В Менделавочку (так звали институт на студентском жаргоне) пришла с пакетом апельсинов для Мики и сразу поняла, что Руфина теперь ЗНАЕТ.
– У нас с тобой партийное поручение, – сказала сухо. – У Коварского неприятности в Челябинске, грозит исключение из партии. Надо разобраться. Хотя, что там разбираться, я с ним говорила, все ясно.
– А если ясно, какова наша роль?
– Моя – не знаю. А твоя может его спасти. Ты говоришь, операцию без наркоза делали?
– Да, – растерянно ответила Надежда.
– Тогда можно я и сейчас без наркоза скажу правду.
– Говори.
– Ему вручали орден Ленина, и, как я поняла, он недостаточно восхвалял твоего мужа.
– Ты, наверное, неправильно поняла.
– Допускаю. Давай поедем в Челябинск, разберемся.
Коварский был угрюмым, запущенного вида, могучим мужиком. Но было известно, что в своем родном Челябинске он отличился как ударник и выдвиженец на партийной работе.
Решили ехать защищать товарища. Руфина помягчела и предложила зайти к ней ненадолго, она посмотрит расчеты по редуктору и вообще.
– Мика спрашивал о тебе. Для него будет праздник, если ты сама вручишь ему апельсины. И потом, хочу познакомить тебя с моей самой близкой подругой. Что ж ты банку для капусты не взяла?
– Завтра принесу.
Снова шли через озябший Миусский сквер, через дровяные склады. У входа в барак их встретил Арсений.
– Он меня за километр ждет, – пояснила Руфина. – Форточка закрыта сегодня, закрыта. Евдокия Михайловна Мику купает.
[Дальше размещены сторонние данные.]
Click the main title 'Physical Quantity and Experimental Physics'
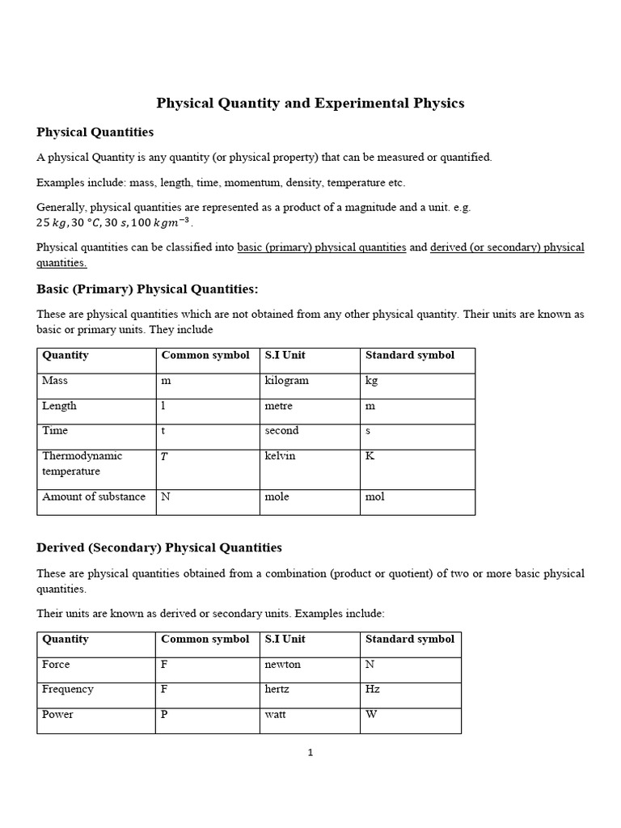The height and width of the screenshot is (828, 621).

В комнатке было волгло, пахло щелоком, горячей водой, свежим бельем и углем. Мокрые блестящие волосы Мики были расчесаны на косой пробор. На столе орудовала огромным утюгом полная женщина с миловидным, чуть отекшим лицом.
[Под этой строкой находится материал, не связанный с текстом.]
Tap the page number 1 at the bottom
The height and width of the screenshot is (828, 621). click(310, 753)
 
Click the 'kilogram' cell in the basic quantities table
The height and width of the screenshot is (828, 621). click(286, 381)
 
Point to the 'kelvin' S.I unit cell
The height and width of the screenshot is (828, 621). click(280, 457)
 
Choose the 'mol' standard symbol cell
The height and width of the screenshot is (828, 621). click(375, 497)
Протянула руку, ладонь от утюга была горячей и сухой.
– Евдокия Рютина.
Мика рисовал апельсины, что-то шепча про себя. Они пили чай. Евдокия Михайловна была скована, отвечала однозначно и все поглядывала на Руфину вопросительно.
Надежде тоже было не по себе. Она помнила слова Иосифа о "контрреволюционной нечисти" – ее муже, и успокаивала себя тем, что Иосиф сгоряча мог сказать что угодно. Сколько раз она была блядью, дурой-бабой, тупой пиздой, а потом забывалось, будто и не говорил. Она знала, что в минуты бешенства Иосиф не контролирует себя, потом, наверное, мучается... А сколько раз любимчик Климент Ефремович был "краснозадой макакой" (это потому что кавалерист), а медлительный Маленков "толстомясой Маланьей"... Вот и с Рютиным все обойдется, Иосиф не может не понять, ведь он так хорошо разбирается в людях, что Рютин – человек искренний, и, значит, искренне предан делу партии.